Jeder, der jemals in Auschwitz war, ahnt, wie schwer es sein muss für eine deutsche Regierungschefin, dort Worte zu finden. Angela Merkel gelang das. Sie verharrte nicht in Schuldstarre und Schweigen. Sondern leitet aus der Vergangenheit ganz klare Handlungsoptionen für die Gegenwart ab. Es sei keine bloße Rhetorik, wenn heute vor neuen Verbrechen durch Intoleranz gewarnt werde, sagte Merkel. Auch heute erlebe man wieder Rassismus und Hassverbrechen. Der Antisemitismus bedrohe aktuell jüdisches Leben in Deutschland und in Europa. Und Auschwitz verpflichte jeden, die Würde unserer Nächsten zu schützen. "Wir dürfen niemals vergessen, einen Schlussstrich darf es niemals geben. Und auch kein Relativieren."

Solidarität mit dem Judentum

Seit 14 Jahren ist Angela Merkel nunmehr im Amt und die bewusste Solidarität zum Judentum und die mahnende Erinnerung an die NS-Gräuel sind ein fester Bestandteil ihrer Kanzlerschaft. Fünf Mal war sie in der israelischen Holocaust-Gedenkstätte Yad Vashem, 2009 war sie - mit dem damaligen US-Präsidenten Barack Obama - im KZ Buchenwald, 2013 besuchte sie mit Überlebenden das KZ Dachau, 2015 zum 70. Jahrestag der Befreiung dieses KZ erneut.

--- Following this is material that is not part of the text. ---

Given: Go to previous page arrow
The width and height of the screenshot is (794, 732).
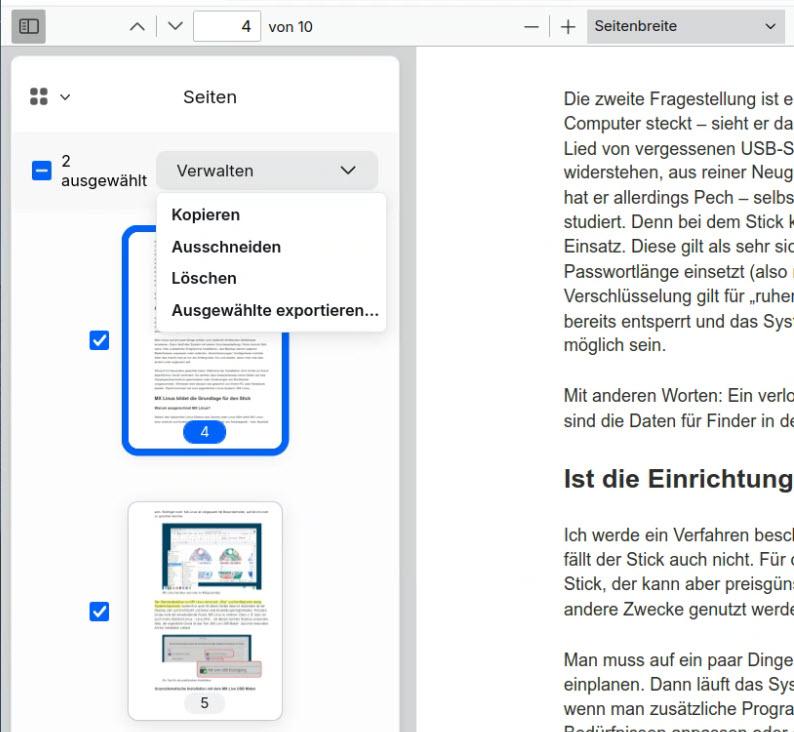Looking at the screenshot, I should (138, 27).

Jetzt war sie als Kanzlerin zum ersten Mal in Auschwitz: Das Lager, das wie kein anderer Ort, die Verbrechen der Nationalsozialisten symbolisiert, das als Metapher gilt für den industriell betriebenen Massenmord. Über eine Million Menschen wurden dort getötet. Es ist verstörend und beschämend, dass ich als Deutsche sagen muss: Es ist wichtiger denn je seit Bestehen der Bundesrepublik, dass sie genau dorthin fuhr. Jetzt, in einer Zeit, in der Antisemitismus und völkisches Denken auch in deutschen Parlamenten reüssieren und wieder hoffähig werden - und Jüdinnen und Juden auf deutschen Straßen und in deutschen Synagogen wieder Angst um ihr Leben haben.